Navani, unsurprisingly, saw things differently. “It is not about how you deliver technology as the only point of differentiation,” he said. He noted that his firm’s model enables its software to be customized for each customer, and to be hosted on the customer’s own servers or on eClinicalWork’s servers (for an additional monthly fee, according to the firm’s website). The company has also developed a system of providing its customers with software updates sent to their e-mail inboxes rather than on the disks that so irk Bush, and the firm lets customers decide whether to adopt new versions of the software.
The bottom line: Bush sees software as a means to delivering services or products to customers—and the software itself shouldn’t be viewed as the product. Navani appears to lean closer to the point of view that software is the product, which customers want to buy and customize to suit the needs of their organizations.
Who Owns the Place?
Athena is a publicly traded company. EClinicalWorks is private and has no outside investors. That’s simple to understand. But it was interesting to hear both Bush and Navani comment on the ownership of their respective companies.
EClinicalWorks “is a self-funded business with no investors, no debt, and we focused on recurring revenues, but not planning to hit the jackpot on the first day,” Navani said. “It was supposed to be a lifestyle business. It continues to be a lifestyle business at a different scale than what it once was, and we’re adjusting it.”
Bush, the first cousin of former president George W. Bush, said: “We have exactly the opposite approach. I come from a family of public servants, I want to create a public good, and I think that the right place for a public good is to be capitalized by the public markets. I’ve raised a ton of money.”
It appeared that the ways that Bush and Navani have organized and built their companies, while vastly different, are both well suited for their goals. Navani wanted to start his own company and have control over decisions. Bush was interested in taking advantage of the capital available in the public markets, and Athena is a publicly traded company.
A Point of Agreement
Bush and Navani seemed to both be wary supporters of the billions of dollars that the U.S. government is pouring into incentives for doctors to adopt electronic medical records. At the end of the day, both Navani and Bush see their companies as disruptive forces in the electronic health records market that are, in a way, hurt by the incentives because they will support the purchase of antiquated technologies.

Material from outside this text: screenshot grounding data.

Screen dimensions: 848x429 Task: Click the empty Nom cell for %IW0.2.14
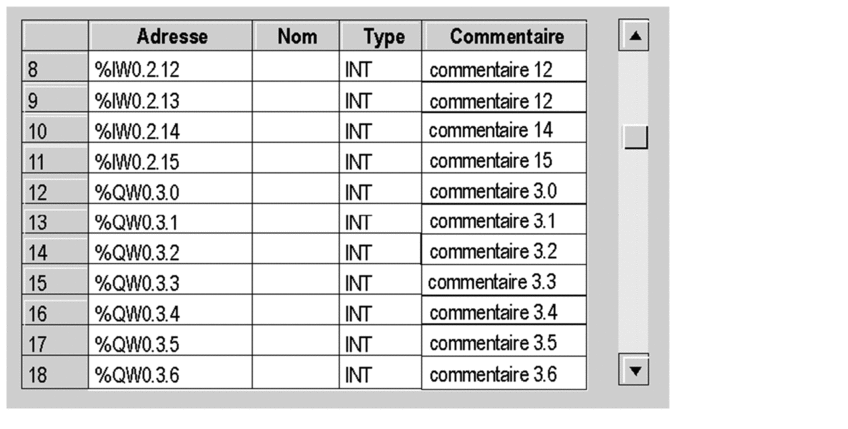click(x=295, y=131)
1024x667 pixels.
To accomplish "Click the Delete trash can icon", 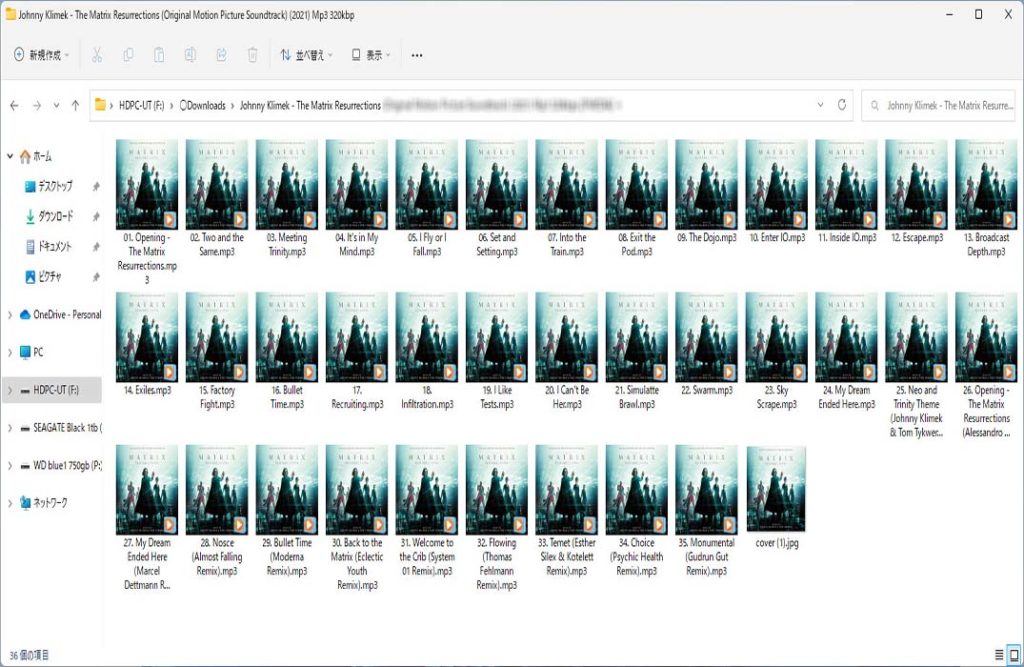I will tap(253, 55).
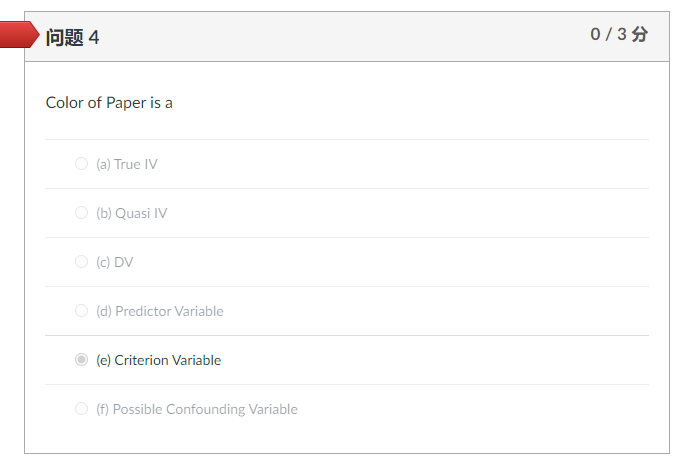The width and height of the screenshot is (698, 460).
Task: Click the '0 / 3' score value
Action: [608, 34]
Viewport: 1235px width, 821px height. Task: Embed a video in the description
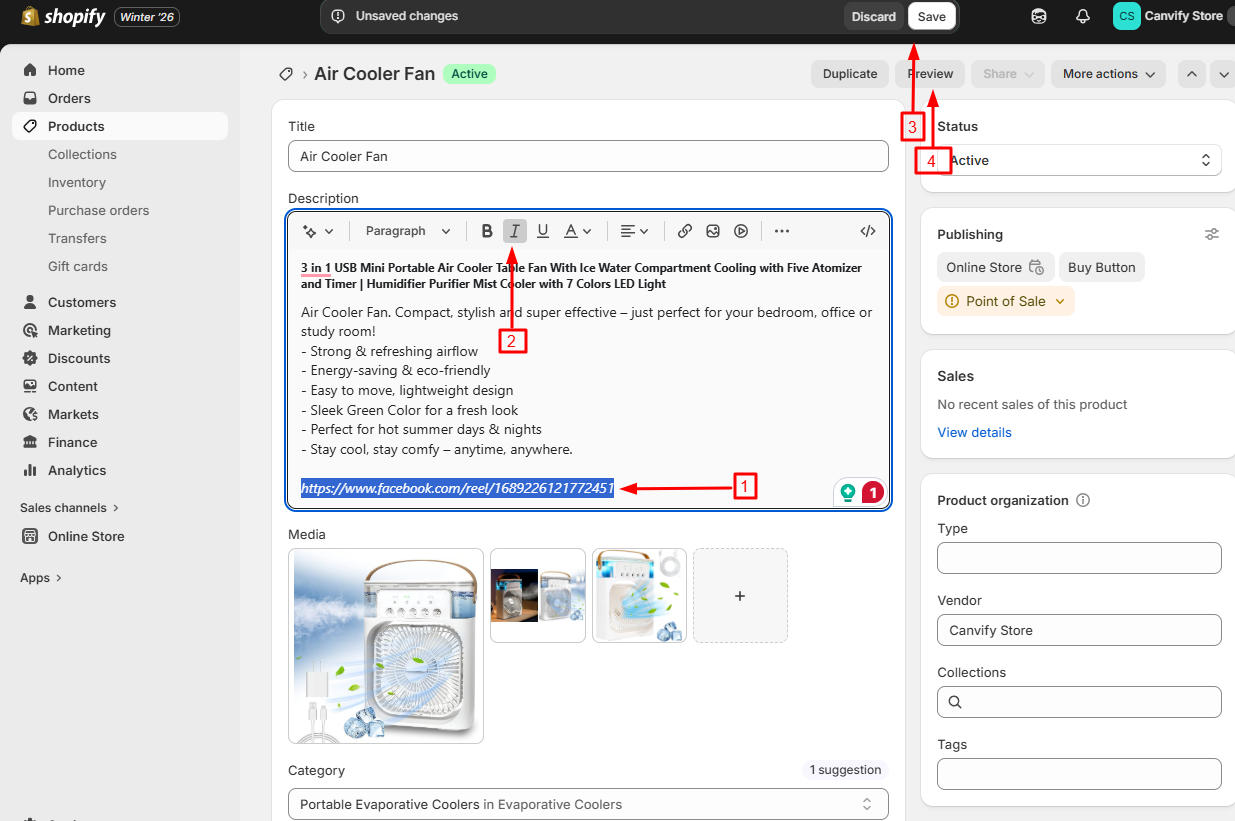pyautogui.click(x=740, y=231)
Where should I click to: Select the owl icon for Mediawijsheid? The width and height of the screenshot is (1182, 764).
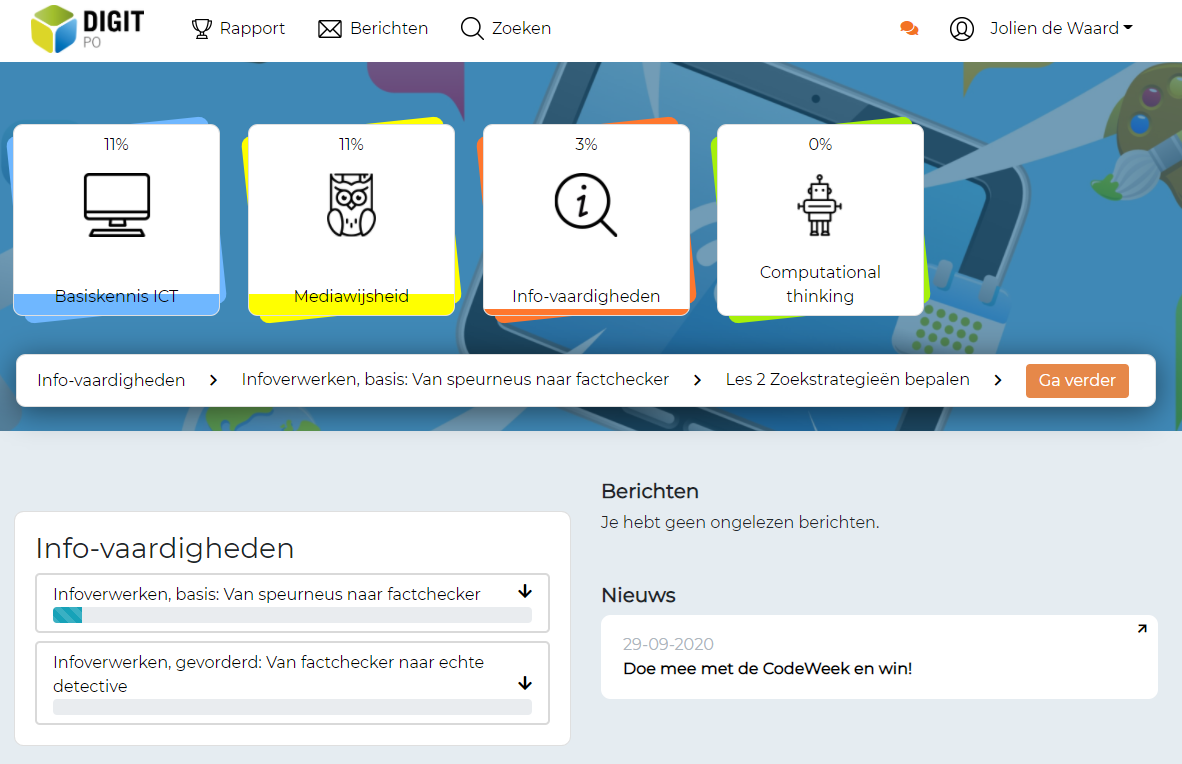pyautogui.click(x=351, y=205)
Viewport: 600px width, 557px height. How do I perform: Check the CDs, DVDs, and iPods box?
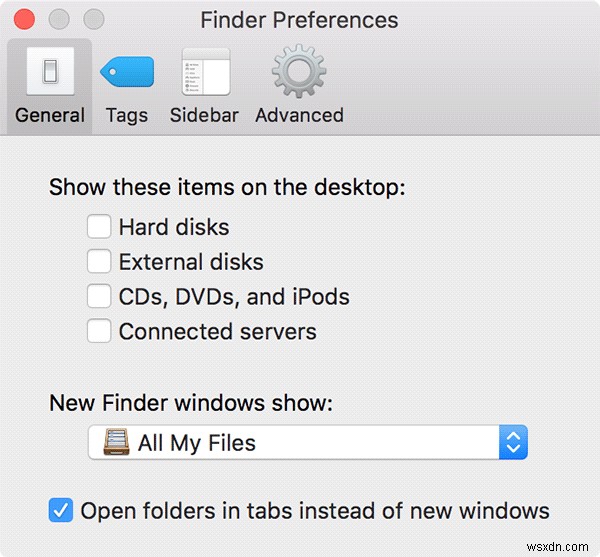[99, 297]
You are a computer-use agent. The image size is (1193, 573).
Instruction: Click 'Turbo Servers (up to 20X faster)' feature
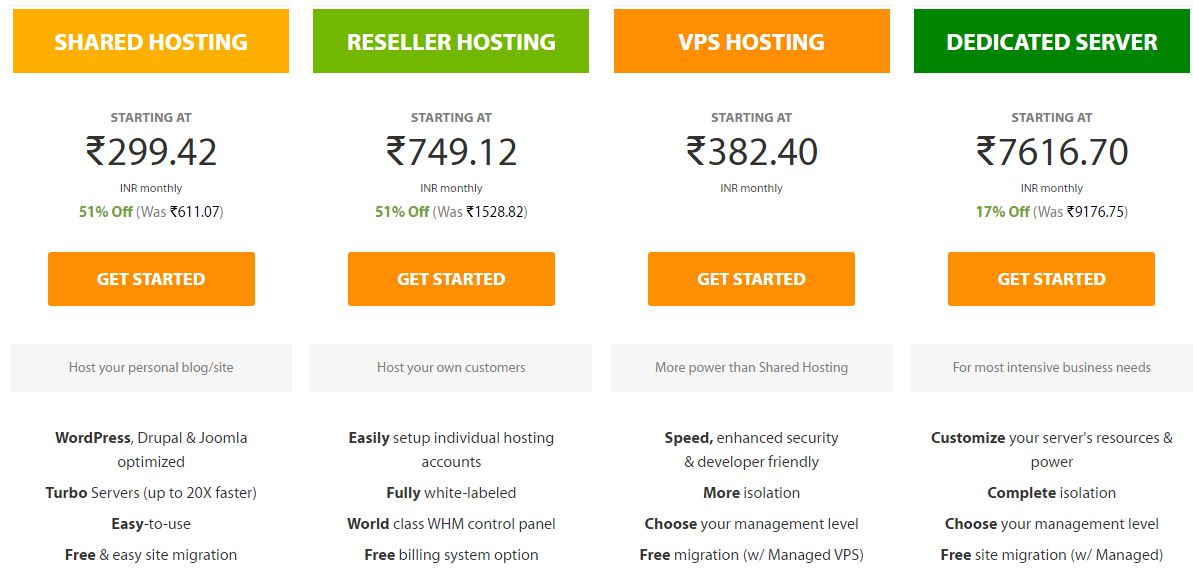click(151, 493)
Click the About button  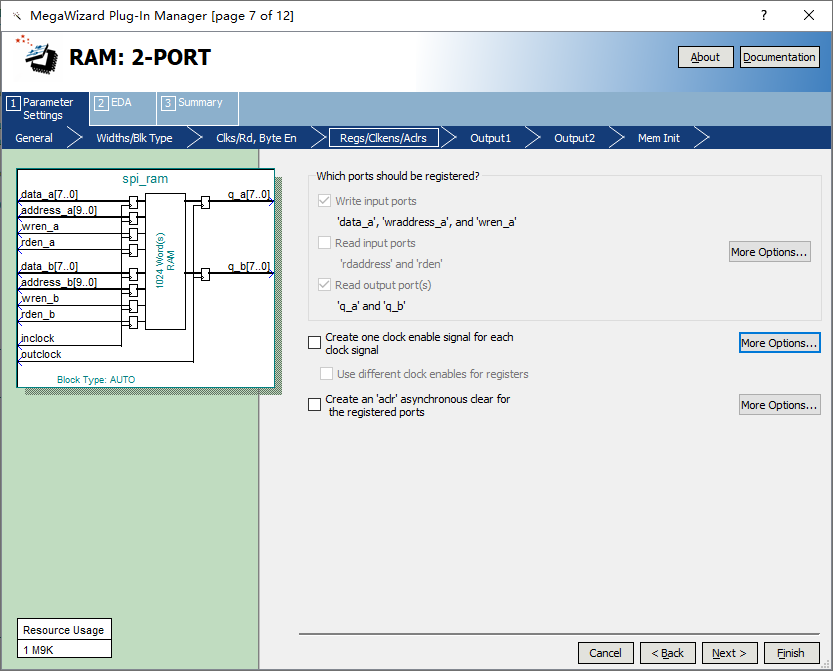point(705,57)
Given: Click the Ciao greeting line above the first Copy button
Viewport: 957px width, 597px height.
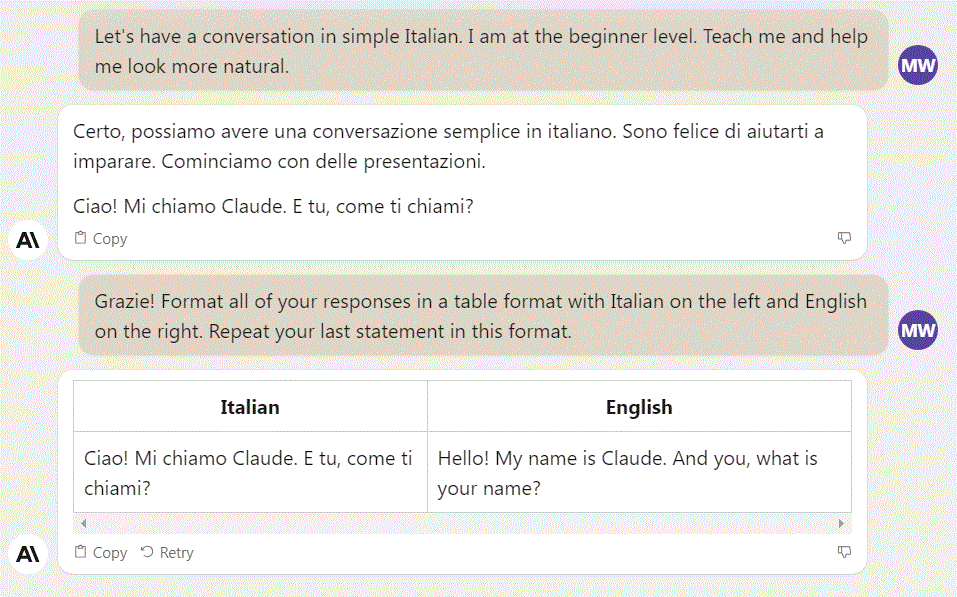Looking at the screenshot, I should click(273, 207).
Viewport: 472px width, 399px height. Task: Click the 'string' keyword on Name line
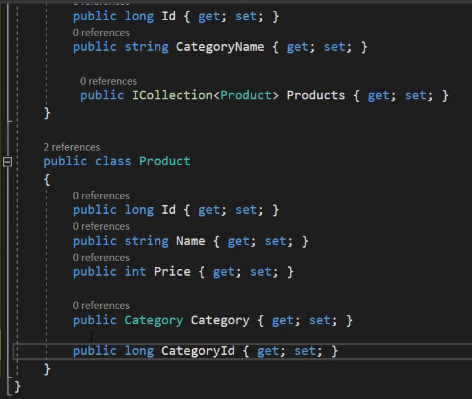(147, 241)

“What it’s going to do is create an artificial catalyst,” Navani said. “It’s going to create some incentive that wasn’t [available] before for an adoption curve that might this from maybe getting 50 or 60 percent adoption to maybe 80-85 percent adoption” among U.S. physicians.
“What we both don’t like about [the government-subsidized electronic health records] is that the GE golf outing has a whole new topic,” Bush said, “and they can jam a piece of tired , exhausted, nearly dead software down the throat of some hospital.”